TEKS PILIHAN:
Alhamdulillah, Ramadhan tahun ini sudah memasuki minggu ke dua. Seperti biasa, mewarnai bulan suci yang (lagi-lagi) tidak bersamaan mulainya ini, media cetak dan elektronik berlomba-lomba untuk mengulas segala sesuatu tentang bulan Ramadhan. Mulai dari ulasan dari sisi religi seperti kefadholan bulan Ramadhan, ibadah-ibadah yang dilakukan selama Ramadhan, jadwal imsakiyah, hingga ulasan gaya hidup di Bulan Ramadhan seperti gaya berbusana, tren jilbab terbaru, tempat ngabuburit favorit, dan sebagainya. Pokoknya, semua aspek dan segi kehidupan menjadi bernuansa Ramadhan. Maklum saja, Ramadhan adalah bulan suci yang penuh berkah dan ditunggu-tunggu oleh seluruh umat Islam di Dunia.
Fenomena “Ramadhanisasi” di setiap aspek kehidupan ini tentu saja tidak terjadi begitu saja. Namun, ada serangkaian kejadian yang mengawali. Kejadian berupa kegiatan-kegiatan dan banjir informasi untuk menumbuhkan suasana Ramadhan ini saya sebut (kalo boleh) sebagai “pengkondisian menyambut Ramadhan” (Ramadhan Conditioning). Conditioning ini tidak hanya dilakukan saat memasuki Ramadhan, tetapi sejak 1-2 bulan sebelum itu. Contohnya adalah program-program TV yang menawarkan content Islami dan bernuansa Ramadhan. Juga diikuti dengan iklan-iklan produk yang memberi diskon Ramadhan, hingga ucapan “Marhaban Ya Ramadhan” yang disampaikan oleh para politikus yang berharap dapat terpilih menjadi anggota dewan. Dengan semua usaha conditioning ini, diharapkan terbentuk suasana yang sesuai, sehingga masyarakat benar-benar siap dalam menyambut dan meraih berkah Ramadhan. Tentu, hal ini sangat menguntungkan bagi Umat Islam, karena dengan suasana yang “sangat Ramadhan”, diharapkan akan mempermudah kita dalam melaksanakan ibadah di bulan penuh berkah ini.

BARIS DATA:
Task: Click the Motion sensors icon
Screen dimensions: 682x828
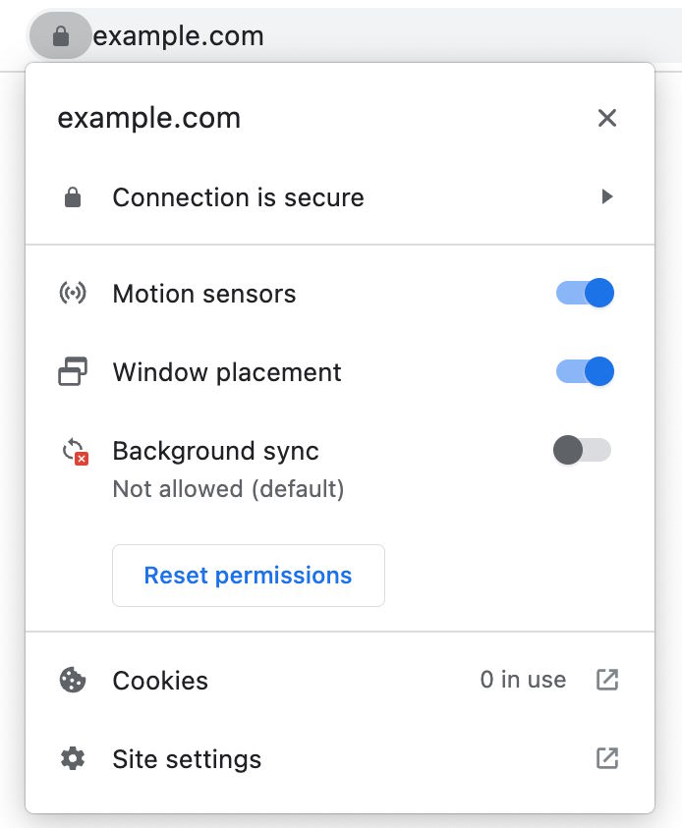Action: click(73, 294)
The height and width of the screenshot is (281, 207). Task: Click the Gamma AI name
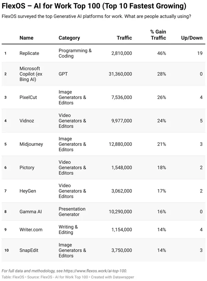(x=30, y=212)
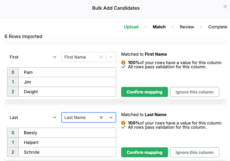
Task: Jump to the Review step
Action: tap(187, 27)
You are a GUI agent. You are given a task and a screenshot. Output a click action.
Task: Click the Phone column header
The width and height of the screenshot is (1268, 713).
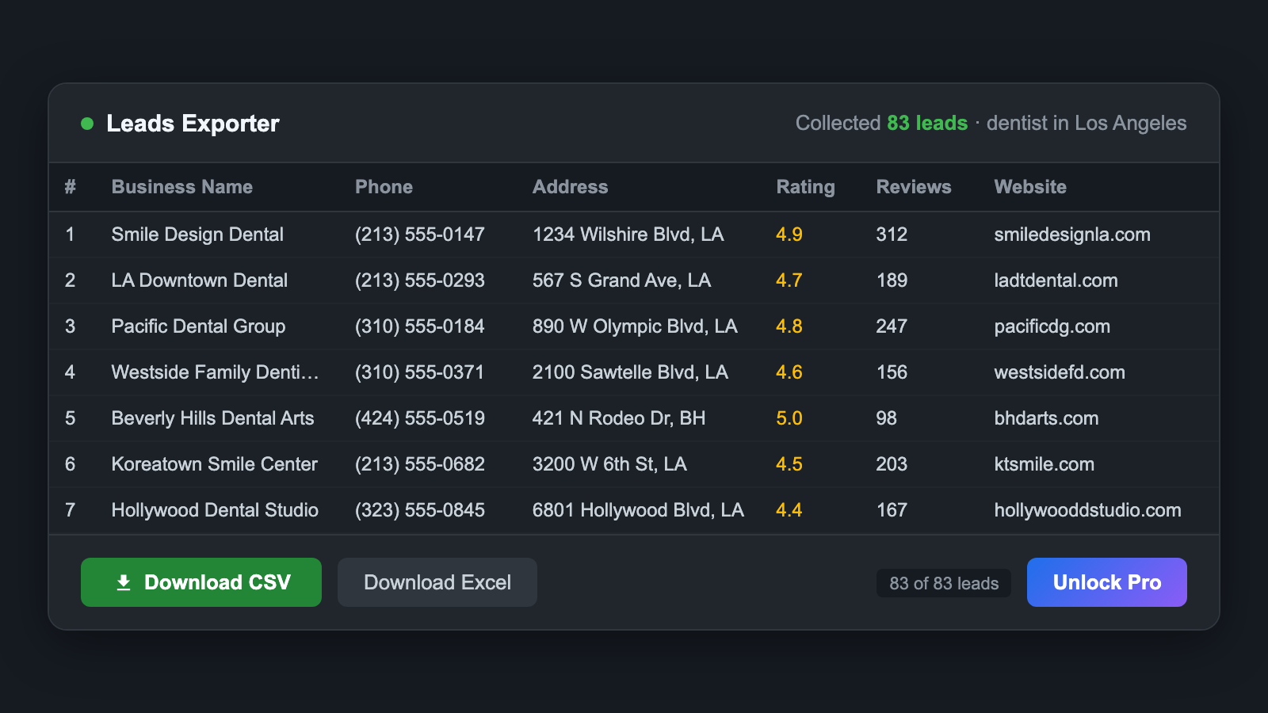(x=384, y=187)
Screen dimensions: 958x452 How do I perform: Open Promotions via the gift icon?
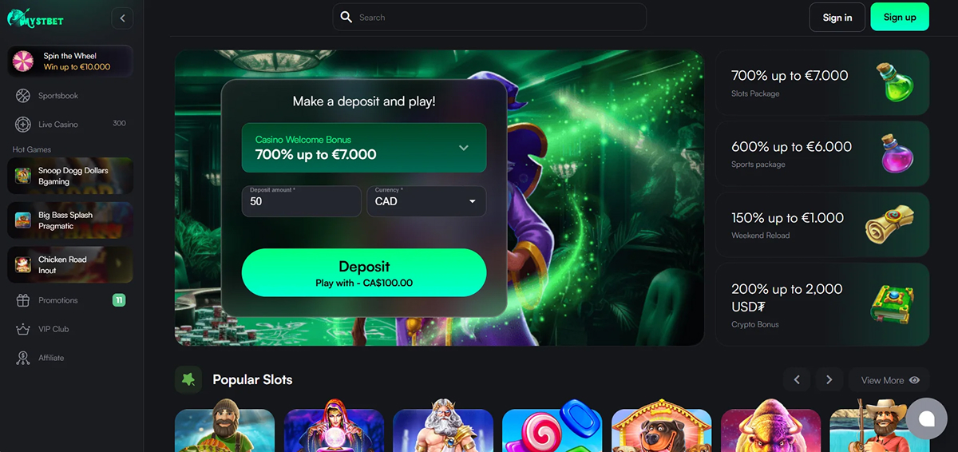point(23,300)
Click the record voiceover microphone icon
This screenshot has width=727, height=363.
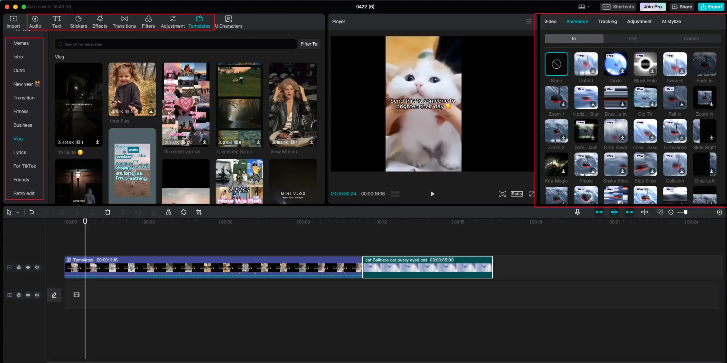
---
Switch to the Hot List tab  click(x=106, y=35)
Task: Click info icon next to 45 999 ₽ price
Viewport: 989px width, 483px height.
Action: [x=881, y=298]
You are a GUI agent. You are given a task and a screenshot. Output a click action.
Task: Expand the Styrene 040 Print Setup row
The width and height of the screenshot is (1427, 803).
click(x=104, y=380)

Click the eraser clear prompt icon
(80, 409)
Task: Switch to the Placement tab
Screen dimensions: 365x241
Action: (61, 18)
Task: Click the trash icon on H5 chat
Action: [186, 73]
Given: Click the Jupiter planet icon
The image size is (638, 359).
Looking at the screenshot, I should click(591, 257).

SOAL LATIHAN:
Dalam teks tentang Ramadhan, ulasan apa saja yang dicontohkan sebagai ulasan dari sisi religi? Sebutkan semuanya. Gunakan teks pilihan saja, bukan baris data.

JAWABAN LATIHAN:
- kefadholan bulan Ramadhan
- ibadah-ibadah yang dilakukan selama Ramadhan
- jadwal imsakiyah